Stored items:

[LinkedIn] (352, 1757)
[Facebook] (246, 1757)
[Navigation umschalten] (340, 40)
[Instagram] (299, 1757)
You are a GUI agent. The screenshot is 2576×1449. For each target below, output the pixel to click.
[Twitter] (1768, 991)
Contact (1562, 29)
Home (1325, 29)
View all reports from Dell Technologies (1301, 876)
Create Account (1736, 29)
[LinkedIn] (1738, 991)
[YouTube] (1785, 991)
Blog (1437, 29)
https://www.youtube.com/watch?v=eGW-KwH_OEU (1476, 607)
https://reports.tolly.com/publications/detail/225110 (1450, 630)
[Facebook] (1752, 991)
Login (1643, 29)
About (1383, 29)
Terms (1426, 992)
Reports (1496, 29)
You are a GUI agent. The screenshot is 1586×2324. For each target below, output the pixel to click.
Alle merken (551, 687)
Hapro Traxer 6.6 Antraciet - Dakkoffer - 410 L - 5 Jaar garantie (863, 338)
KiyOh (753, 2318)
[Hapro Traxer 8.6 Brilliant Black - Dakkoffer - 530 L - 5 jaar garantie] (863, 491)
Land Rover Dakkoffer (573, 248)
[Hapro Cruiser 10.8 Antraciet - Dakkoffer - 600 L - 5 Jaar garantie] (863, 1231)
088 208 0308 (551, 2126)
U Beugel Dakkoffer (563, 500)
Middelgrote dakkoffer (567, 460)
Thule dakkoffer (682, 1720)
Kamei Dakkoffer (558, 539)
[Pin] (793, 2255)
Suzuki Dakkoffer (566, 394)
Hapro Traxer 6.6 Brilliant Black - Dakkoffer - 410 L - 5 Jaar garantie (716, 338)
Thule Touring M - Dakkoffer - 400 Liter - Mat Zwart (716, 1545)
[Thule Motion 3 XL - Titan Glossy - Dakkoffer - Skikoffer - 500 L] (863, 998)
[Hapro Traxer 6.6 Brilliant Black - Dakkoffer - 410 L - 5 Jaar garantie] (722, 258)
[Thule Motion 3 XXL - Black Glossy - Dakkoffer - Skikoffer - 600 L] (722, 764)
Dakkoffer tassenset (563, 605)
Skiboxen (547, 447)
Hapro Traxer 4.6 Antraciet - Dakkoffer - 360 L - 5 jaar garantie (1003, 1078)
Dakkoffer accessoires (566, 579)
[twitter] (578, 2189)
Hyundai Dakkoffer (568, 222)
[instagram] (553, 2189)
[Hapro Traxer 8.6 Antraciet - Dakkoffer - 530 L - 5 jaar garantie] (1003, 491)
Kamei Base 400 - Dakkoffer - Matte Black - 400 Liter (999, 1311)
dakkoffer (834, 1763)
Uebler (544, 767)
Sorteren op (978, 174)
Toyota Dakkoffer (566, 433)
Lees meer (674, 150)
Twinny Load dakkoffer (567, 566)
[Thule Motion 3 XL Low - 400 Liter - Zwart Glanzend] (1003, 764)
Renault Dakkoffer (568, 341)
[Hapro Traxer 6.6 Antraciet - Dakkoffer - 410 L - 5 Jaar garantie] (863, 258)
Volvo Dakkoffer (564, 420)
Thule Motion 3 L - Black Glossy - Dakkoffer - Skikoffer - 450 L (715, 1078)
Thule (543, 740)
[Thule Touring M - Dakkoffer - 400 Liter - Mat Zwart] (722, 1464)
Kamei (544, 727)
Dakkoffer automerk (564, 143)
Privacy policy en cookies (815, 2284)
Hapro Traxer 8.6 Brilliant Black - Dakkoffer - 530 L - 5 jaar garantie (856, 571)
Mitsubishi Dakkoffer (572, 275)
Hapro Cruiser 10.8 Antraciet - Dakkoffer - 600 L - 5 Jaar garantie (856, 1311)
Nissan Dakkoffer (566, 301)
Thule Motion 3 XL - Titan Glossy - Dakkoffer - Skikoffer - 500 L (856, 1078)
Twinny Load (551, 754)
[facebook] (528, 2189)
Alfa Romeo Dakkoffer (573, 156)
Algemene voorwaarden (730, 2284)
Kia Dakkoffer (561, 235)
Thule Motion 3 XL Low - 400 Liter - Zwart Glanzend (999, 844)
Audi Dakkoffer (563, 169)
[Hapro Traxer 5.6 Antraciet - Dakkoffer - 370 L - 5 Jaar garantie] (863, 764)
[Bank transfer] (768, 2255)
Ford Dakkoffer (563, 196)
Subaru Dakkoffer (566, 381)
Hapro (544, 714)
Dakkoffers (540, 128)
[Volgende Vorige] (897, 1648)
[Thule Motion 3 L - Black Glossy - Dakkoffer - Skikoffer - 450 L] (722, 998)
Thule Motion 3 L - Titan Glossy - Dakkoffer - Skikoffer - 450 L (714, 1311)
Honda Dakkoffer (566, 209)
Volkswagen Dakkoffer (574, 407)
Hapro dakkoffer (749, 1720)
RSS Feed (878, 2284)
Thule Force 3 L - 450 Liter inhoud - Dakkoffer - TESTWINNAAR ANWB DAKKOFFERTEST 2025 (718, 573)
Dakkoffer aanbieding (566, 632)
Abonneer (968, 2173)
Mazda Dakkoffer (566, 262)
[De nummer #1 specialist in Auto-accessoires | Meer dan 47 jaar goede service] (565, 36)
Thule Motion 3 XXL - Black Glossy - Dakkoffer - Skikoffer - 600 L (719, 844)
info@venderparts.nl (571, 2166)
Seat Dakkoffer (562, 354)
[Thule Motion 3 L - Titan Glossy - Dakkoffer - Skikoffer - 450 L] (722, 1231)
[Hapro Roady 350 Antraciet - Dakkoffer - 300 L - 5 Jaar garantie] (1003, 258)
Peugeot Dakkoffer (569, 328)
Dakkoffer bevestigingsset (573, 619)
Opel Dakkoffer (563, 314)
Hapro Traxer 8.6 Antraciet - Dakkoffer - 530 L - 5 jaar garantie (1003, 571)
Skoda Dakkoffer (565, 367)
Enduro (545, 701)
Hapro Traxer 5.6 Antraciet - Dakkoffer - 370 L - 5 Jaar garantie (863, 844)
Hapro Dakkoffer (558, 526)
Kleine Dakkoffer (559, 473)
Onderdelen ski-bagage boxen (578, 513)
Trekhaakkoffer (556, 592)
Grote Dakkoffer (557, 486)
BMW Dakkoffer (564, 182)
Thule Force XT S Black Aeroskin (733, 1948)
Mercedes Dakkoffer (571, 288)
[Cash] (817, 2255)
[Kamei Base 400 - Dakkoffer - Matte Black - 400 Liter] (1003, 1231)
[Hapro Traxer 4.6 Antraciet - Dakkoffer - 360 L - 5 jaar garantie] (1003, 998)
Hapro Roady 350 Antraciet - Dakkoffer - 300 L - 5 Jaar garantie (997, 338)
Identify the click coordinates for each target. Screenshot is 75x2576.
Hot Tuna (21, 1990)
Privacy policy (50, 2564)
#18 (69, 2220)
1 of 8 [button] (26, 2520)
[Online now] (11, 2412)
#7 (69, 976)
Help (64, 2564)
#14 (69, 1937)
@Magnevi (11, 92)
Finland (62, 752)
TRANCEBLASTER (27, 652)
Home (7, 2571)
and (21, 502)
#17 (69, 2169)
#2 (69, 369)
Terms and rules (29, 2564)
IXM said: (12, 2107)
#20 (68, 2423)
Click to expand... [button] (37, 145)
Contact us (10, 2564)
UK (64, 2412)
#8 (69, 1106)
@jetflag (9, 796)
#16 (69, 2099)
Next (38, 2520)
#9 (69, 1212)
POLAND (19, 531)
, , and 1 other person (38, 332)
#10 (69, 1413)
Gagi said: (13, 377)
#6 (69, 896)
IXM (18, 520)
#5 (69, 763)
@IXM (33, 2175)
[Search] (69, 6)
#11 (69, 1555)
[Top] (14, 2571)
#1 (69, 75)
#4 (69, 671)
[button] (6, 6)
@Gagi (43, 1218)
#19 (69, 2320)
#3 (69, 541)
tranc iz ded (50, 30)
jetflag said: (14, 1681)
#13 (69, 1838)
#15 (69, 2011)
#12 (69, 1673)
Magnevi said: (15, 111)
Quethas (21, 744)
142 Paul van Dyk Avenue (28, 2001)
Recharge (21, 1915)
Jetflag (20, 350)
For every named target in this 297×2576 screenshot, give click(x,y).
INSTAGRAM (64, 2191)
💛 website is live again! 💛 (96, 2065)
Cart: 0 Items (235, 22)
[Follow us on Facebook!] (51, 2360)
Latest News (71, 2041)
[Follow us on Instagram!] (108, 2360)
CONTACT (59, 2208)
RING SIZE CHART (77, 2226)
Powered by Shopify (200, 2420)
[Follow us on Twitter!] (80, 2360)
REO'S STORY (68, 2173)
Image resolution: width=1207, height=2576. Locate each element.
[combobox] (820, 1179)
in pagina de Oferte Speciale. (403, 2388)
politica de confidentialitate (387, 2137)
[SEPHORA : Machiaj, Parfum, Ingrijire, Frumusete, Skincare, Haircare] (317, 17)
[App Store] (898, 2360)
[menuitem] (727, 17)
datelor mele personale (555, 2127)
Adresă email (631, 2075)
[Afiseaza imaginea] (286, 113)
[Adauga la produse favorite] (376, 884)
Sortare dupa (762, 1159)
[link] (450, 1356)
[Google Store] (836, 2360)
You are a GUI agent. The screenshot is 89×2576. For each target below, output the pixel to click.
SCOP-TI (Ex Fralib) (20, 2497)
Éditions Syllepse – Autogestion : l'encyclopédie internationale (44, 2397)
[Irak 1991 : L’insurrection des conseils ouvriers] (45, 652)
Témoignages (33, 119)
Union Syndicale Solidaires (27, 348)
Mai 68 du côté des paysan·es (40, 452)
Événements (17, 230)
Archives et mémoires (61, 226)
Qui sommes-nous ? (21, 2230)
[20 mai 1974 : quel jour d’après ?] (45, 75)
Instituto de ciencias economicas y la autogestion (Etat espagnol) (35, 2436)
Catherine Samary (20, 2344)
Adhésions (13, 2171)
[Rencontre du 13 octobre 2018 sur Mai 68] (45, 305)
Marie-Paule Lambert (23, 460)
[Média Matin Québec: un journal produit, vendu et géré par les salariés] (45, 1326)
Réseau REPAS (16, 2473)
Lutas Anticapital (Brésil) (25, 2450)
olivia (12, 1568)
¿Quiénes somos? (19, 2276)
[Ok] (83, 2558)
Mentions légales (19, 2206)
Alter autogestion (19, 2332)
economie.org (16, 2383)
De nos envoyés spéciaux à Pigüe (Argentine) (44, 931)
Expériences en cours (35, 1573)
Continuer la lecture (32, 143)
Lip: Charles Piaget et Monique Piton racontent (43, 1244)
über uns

▶ **ASSIGNED TASK**
What is asked for is an exact copy of the lines above from the one containing "[facebook] (528, 2189)" through the one containing "[Bank transfer] (768, 2255)", and only those.

▶ **TASK ANSWER**
[facebook] (528, 2189)
Alfa Romeo Dakkoffer (573, 156)
Algemene voorwaarden (730, 2284)
Kia Dakkoffer (561, 235)
Thule Motion 3 XL Low - 400 Liter - Zwart Glanzend (999, 844)
Audi Dakkoffer (563, 169)
[Hapro Traxer 5.6 Antraciet - Dakkoffer - 370 L - 5 Jaar garantie] (863, 764)
[Bank transfer] (768, 2255)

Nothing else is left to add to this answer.